August 2007 - Volume 12, Issue 1
A Grain Of Dust
By Rev. Richard Scheiner C.P.
"In your sight the whole world is like a grain of dust that tips the scales, like a drop of morning dew falling to the ground." (Book of Wisdom 11:22-23)
Have you ever wondered what it would be like if we could take all of history and, starting with today, reverse the spool of history all the way back to the Big Bang. If it were possible to do this, where would it lead us? Well, to begin with, we would learn from whence the infinite variety of the created universe, that we now inhabit and enjoy, came. If we could travel back in time, we would eventually find that primeval grain of dust, which was really a grain' of being, from which the created universe sprang. And that grain of dust was truly the "grain of dust that tips the scales", as the Book of Wisdom tells us.

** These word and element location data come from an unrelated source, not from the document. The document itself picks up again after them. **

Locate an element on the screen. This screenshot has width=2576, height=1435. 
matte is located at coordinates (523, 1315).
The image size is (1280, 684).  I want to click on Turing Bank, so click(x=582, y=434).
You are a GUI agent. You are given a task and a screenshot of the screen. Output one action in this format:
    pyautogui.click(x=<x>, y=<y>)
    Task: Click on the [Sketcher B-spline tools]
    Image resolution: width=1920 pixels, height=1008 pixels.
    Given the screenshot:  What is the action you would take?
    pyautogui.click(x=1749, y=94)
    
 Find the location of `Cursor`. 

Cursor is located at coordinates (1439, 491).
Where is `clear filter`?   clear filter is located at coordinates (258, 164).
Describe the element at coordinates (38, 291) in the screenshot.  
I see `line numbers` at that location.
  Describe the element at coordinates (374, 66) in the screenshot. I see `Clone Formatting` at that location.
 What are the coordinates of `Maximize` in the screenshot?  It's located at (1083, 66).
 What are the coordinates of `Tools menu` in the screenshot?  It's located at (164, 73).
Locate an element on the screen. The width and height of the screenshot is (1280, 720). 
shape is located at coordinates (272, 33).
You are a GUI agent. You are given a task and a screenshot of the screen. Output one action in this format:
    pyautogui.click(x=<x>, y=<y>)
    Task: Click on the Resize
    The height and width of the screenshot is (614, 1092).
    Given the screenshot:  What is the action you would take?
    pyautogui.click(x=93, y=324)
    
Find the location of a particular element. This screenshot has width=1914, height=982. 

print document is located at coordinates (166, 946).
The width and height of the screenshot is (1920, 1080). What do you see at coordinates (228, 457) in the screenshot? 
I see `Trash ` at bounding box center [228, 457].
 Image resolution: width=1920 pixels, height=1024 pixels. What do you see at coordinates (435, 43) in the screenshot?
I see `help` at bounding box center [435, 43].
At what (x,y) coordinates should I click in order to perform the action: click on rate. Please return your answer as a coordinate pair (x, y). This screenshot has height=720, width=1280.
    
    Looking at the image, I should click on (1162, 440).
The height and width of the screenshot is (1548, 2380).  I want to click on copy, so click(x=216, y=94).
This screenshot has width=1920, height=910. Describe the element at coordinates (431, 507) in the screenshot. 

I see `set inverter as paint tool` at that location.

And here's a further thought to amaze us: in a material but very real way, we ourselves were present in the Big Bang. Words may begin to fail us when we realize that we are made of stardust. I say this, not to sound poetic, but simply to state what the astrophysicists tell us: we are truly made of stardust; the same chemical elements that formed the stars and planets are the very same elements that form our physical being. And so, we are grains of dust; but more, grains of dust possessing the very spark of the energy of creation, and the potential to tip the scales, to tip the scales in favor of life. We are truly a singular and unique revelation of God's mind and heart.
We are all grains of dust that must tip the scales in favor of life. We live in a world that so often tips the scales in favor of death, in life denying directions. We stand today on the brink of war with the very possibility of thousands, even hundreds of thousands of people, being annihilated. As Christians, we are called to favor life in all its forms. And yet so often we must walk the journey of life in "the shadow of death."
Sometimes the choices we make along the path of this journey may, unfortunately, be more life-denying than life-affirming. We may fall prey to the deceptions and distortions that our society and culture impose on us. But it is at times like these that our faith should be there to sustain us as we go forward on the path through1ife. We must find our strength in the knowledge and conviction that we are known and loved by God, our Creator, and that he knows us in all our brokenness but loves us just the same. And that is quite a destiny for a grain of dust.